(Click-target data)
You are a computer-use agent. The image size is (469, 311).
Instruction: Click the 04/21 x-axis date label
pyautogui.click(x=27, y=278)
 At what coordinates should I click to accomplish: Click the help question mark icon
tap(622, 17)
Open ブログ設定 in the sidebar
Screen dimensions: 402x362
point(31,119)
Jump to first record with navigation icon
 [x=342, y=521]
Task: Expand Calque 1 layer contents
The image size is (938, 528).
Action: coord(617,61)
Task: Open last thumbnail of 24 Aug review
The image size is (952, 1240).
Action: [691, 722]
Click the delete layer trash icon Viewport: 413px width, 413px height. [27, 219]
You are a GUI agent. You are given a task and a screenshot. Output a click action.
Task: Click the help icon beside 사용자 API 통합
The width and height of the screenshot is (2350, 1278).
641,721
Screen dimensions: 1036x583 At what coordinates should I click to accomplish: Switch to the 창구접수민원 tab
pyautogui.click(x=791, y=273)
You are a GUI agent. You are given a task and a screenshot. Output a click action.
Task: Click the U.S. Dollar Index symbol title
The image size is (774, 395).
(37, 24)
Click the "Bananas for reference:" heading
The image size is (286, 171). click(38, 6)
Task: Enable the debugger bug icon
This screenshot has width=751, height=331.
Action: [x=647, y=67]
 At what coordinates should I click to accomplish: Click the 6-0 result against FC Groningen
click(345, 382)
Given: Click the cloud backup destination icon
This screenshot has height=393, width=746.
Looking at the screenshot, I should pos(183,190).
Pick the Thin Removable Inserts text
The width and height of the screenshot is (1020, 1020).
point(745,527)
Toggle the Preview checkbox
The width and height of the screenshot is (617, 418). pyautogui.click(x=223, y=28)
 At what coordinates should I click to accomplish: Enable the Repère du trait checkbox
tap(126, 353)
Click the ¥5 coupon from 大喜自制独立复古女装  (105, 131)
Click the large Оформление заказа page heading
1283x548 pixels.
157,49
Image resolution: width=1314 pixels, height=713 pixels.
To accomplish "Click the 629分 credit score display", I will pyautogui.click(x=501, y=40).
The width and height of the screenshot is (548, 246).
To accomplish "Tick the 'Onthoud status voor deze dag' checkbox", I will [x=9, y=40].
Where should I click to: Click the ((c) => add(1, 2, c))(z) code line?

• **DIRECTIONS FOR THIS TASK**: Convert the lines of the data above, starting at the line containing "Task: Expand Calque 1 layer contents" and ending at the line containing "Click the delete", into a JSON list of strings with one string per line, omitting blank lines.

• **REPLY TO THE EXERCISE**:
[
  "Task: Expand Calque 1 layer contents",
  "The image size is (938, 528).",
  "Action: coord(617,61)",
  "Task: Open last thumbnail of 24 Aug review",
  "The image size is (952, 1240).",
  "Action: [691, 722]",
  "Click the delete layer trash icon Viewport: 413px width, 413px height. [27, 219]"
]